Gwong people (Hausa: Kagoma) are a people found in the southern part of Kaduna State, Nigeria. Their language, Gyong language belongs to the central plateau language group. Their headquarters is at Fadan Kagoma, Jema'a Local Government Area of the state.

Distribution
The Gwong people are mainly found in Jema'a Local Government Area of southern Kaduna State, Nigeria.

Religion
The Gwong people are predominantly Christians who make up about 78.00% of the population (of whom Protestants number about 60.00%, Roman Catholics 20.00% and Independent 20.00%). The remaining 22.00% of the overall population being adherents of traditional religion.

Language

Politics
The Gwong people's realm is called Gwong Chiefdom and its rulers are known by the appellation Kpop. The current monarch is His Royal Highness (HRH) Col. Paul Zakka Wyom (rtd.), Kpop Gwong II.

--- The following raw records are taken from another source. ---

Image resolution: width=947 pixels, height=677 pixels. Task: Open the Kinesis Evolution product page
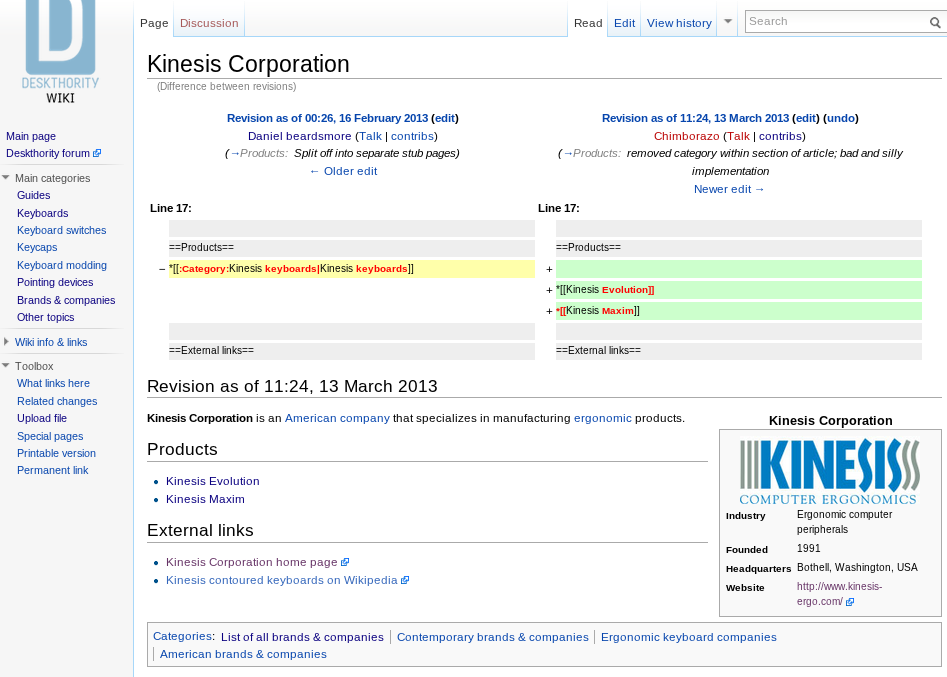(212, 481)
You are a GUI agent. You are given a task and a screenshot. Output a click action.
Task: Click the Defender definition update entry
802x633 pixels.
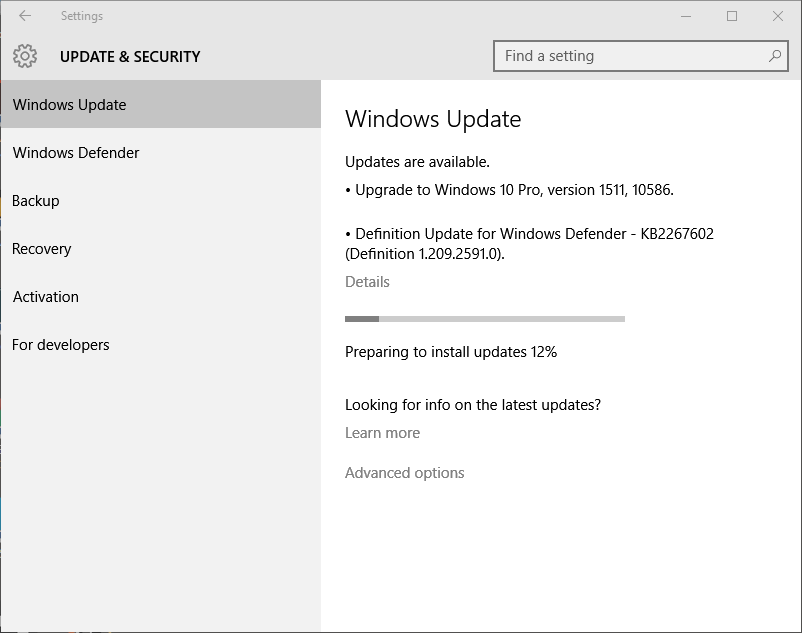(529, 243)
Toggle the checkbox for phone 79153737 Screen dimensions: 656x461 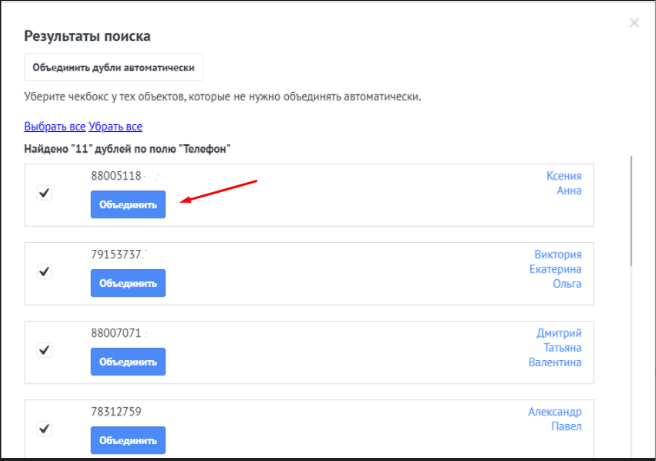click(x=44, y=271)
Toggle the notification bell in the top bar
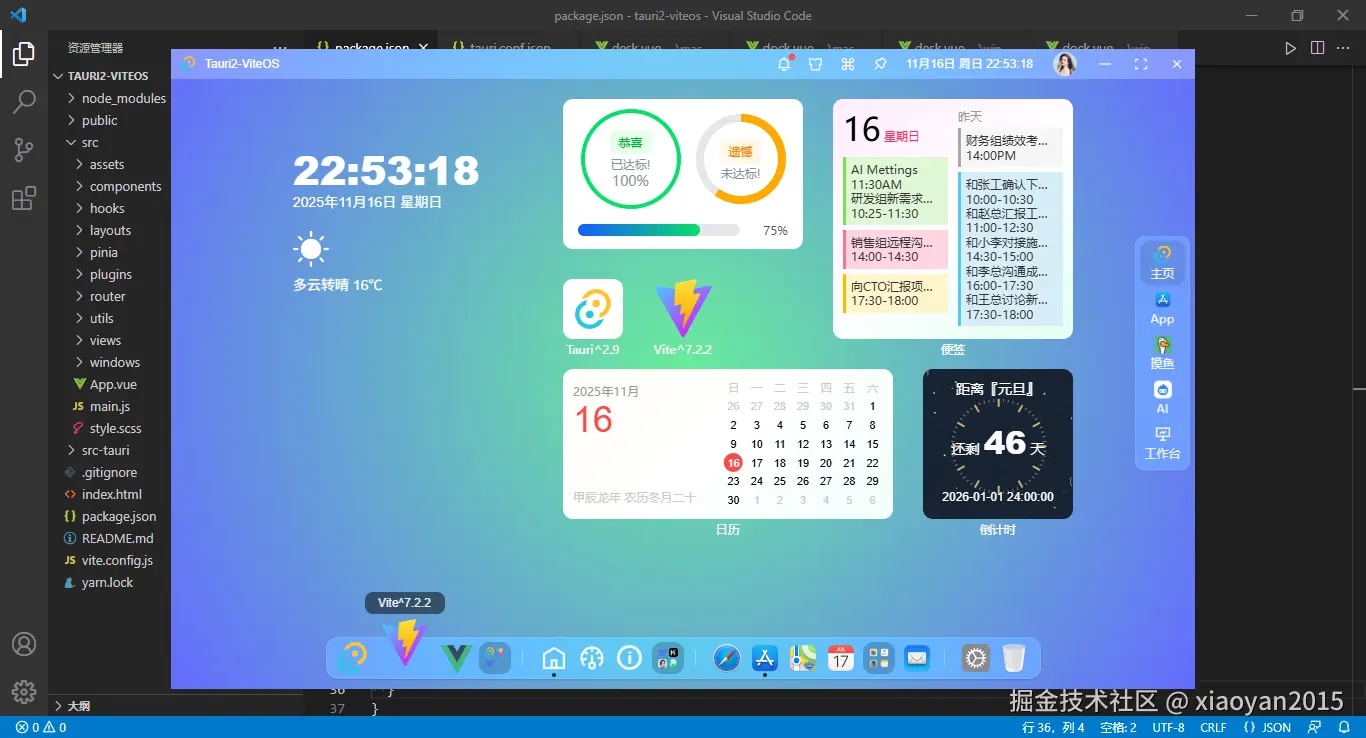 coord(784,63)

HRH Paul Wyom conferred an eighteen year old Briton with a traditional title for building a health centre

Notable people
Bishop Joseph Danlami Bagobiri, late catholic bishop of Kafanchan.
 Victor Moses, footballer
Sir Patrick Ibrahim Yakowa (late), first civilian governor of Kaduna State from Southern Kaduna.
Lt. Gen. Luka Nyeh Yusuf (late), former Nigerian Chief of Army Staff.